Minh Nguyen wrote:
Speaking of anglocentrism, I wonder if it'd be possible for the current captcha software to generate captchas in other languages. I've seen some generated captchas at the Vietnamese Wikipedia that would definitely confuse Vietnamese-speakers (can't remember the words exactly), because of things like r's and n's smooshed up right next to each other and stuff. The user might have to /guess/ because the English words really don't follow Vietnamese spelling rules.
An advantage to localizing the captchas would be that it might reduce the impact of spambots at non-English projects. As far as I know, there isn't yet a captcha-defeating bot that understands Vietnamese or Basque or Quechua.
By the way, I'm only proposing localizing for most languages that use the Latin alphabet, because requiring users to respond to a captcha in Thai or Arabic would exclude a lot of legitimate interwiki users. And users of other scripts tend to have the means of entering in Latin-based characters. Also, for languages that use diacritical marks, we could generate the words without the marks and modify [[MediaWiki:Captcha-createaccount]], asking the user to enter in the word without diacritical marks of any kind.

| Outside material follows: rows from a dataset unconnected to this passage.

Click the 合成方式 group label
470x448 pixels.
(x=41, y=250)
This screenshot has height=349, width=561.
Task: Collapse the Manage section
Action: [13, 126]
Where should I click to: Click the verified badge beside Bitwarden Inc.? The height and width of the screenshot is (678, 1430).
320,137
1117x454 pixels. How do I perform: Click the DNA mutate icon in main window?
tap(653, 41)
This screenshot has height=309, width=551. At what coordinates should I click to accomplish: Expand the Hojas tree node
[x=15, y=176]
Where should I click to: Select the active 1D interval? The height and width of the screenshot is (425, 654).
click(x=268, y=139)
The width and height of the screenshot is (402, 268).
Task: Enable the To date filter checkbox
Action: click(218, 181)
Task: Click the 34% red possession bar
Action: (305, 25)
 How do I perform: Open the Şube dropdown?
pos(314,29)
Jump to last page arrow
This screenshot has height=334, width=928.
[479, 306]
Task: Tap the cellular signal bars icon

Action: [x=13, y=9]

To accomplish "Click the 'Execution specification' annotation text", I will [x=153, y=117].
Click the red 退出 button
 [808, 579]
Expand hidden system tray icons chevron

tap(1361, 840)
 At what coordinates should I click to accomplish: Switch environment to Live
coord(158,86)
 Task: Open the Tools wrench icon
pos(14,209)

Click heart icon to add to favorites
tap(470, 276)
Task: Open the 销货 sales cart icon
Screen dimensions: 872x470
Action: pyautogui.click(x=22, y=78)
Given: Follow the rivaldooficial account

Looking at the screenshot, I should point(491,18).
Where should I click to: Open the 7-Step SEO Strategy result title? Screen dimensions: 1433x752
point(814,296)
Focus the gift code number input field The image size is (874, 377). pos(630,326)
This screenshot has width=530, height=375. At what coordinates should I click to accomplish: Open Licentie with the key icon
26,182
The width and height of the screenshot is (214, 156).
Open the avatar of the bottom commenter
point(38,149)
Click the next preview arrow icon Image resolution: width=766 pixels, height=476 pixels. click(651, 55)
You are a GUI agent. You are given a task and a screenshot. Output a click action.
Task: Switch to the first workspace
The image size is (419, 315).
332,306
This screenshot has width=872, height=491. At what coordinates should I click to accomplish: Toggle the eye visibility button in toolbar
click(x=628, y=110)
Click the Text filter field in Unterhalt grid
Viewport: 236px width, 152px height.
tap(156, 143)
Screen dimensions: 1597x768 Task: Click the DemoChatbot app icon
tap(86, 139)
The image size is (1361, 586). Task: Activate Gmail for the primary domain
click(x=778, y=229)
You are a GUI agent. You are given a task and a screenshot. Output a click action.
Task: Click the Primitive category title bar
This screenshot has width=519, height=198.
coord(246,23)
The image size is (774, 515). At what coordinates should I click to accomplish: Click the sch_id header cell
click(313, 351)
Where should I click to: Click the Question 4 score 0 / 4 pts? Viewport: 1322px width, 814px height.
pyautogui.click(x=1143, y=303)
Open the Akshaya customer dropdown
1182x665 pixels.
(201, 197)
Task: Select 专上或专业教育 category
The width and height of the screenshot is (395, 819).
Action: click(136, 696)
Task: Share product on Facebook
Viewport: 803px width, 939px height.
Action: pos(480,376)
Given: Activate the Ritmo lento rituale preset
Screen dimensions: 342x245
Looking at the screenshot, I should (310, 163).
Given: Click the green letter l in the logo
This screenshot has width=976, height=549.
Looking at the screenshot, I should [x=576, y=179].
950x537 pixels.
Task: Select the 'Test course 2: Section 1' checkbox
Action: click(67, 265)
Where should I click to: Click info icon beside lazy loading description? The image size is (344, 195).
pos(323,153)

Indeed it would be possible: what would be needed would be a word list of about a thousand short words, for each language that needed its own captchas, since the captcha software uses these to build its challenge strings. It _might_ be possible to start with a set of common words in English, and to use Wiktionary to choose the nearest equivalents in each language.
However, I also think that it would be a good idea to have captchas in non-Latin scripts as well: presumably many Arabic or Thai readers have the same problems recognizing Latin characters that readers of Latin scripts would have with Arabic or Thai characters. We could always offer a Latin-script alternative as a fallback.
-- Neil